Comment le Shakhtar est devenu le porte-drapeau du nouveau football ukrainien.

Pendant des années, avec sa figure livide et son chapeau d’ouvrier soviétique, Valeri Lobanovski a symbolisé le football ukrainien qui se résumait à un nom : Dynamo Kiev. Il a empoché les neuf premiers titres du nouveau championnat, la Vystsja Liha, mais les années 2000 sonnaient la fin de son hégémonie. Depuis, si le Metalist Kharkiv, le Metalurh Donetsk ou Dnipro Dnipropetrovsk font un peu parler d’eux sur la scène européenne (les quarts de la Coupe UEFA proposaient un duel entre le Metalist et le Dynamo !), c’est davantage dans la puissance du Shakhtar Donetsk que le Dynamo Kiev a trouvé un rival.

Depuis début mai, la capitale pleure l’élimination de son équipe lors du duel fratricide en demi-finale de Coupe UEFA. Le maillot orange et noir du Shakhtar portera donc seul, en finale de Coupe UEFA, les espoirs de tout un peuple. Heureusement pour lui, le Dynamo Kiev a lavé l’affront et récupéré son titre de champion d’Ukraine et pense à la Coupe nationale qui proposera encore en demi-finale un duel entre les clubs !

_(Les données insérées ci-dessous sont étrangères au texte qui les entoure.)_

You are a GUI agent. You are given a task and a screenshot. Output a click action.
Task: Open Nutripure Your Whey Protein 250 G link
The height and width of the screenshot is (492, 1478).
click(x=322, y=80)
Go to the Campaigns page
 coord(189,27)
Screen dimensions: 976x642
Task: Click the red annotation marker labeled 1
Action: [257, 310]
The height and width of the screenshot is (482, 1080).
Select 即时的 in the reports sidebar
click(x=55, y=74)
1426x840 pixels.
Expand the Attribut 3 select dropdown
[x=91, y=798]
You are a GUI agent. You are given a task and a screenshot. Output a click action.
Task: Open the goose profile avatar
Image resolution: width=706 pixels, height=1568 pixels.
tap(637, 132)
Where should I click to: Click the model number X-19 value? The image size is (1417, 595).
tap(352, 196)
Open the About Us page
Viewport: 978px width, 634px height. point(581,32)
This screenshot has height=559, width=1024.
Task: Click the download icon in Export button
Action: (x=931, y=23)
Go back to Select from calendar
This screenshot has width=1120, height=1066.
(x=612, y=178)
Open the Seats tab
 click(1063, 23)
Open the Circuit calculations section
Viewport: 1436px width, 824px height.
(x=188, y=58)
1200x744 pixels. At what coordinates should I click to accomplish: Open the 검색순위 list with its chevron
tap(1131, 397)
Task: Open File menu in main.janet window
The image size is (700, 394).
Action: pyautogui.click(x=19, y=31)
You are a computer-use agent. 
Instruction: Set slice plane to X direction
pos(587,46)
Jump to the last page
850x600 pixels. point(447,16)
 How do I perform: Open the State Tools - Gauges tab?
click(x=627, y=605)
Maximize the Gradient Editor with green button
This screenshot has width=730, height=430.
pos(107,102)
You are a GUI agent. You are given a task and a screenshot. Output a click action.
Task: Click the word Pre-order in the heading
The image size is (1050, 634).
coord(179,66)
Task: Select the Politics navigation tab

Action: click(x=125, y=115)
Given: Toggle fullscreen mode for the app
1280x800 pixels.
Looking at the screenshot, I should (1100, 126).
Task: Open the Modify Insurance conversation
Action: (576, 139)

Rinat Akhmetov, mécène du Shakhtar

Dans les années 90, Lobanovski instaura le foot pro (le khozraschiot ou l’autofinancement) en mettant fin aux pratiques soviétiques. Celles-ci rattachaient un club à l’Etat, que ce soit par le biais de l’armée, de la police, des universités, des chemins de fer ou des mines. Mais l’arrivée des nouveaux riches et oligarques depuis l’indépendance allait modifier la donne. Rinat Akhmetov, qui fit sa fortune dans l’industrie métallurgique, houillère, la banque et l’agro-alimentaire (127e fortune mondiale), reprend le club des mines, le Shakhtar (qui signifie mineur) en 1996. Il est à la recherche d’un président depuis qu’ Akhatem Braguine, surnommé Alik le Grec, avait sauté sur une bombe, placée sous son siège au Lokomotiv Stadium. Akhmetov dépense sans compter pour son club, n’hésitant pas à exploser le pare-brise des voitures des joueurs après un match bâclé de coupe d’Europe. Il est considéré comme le vrai patron de l’Ukraine, plaçant ses hommes (dont son chauffeur) aux postes clés de l’administration du pays ! Pas étonnant : il fut déjà victime de deux attentats (un au lance-roquettes, l’autre au fusil d’assaut).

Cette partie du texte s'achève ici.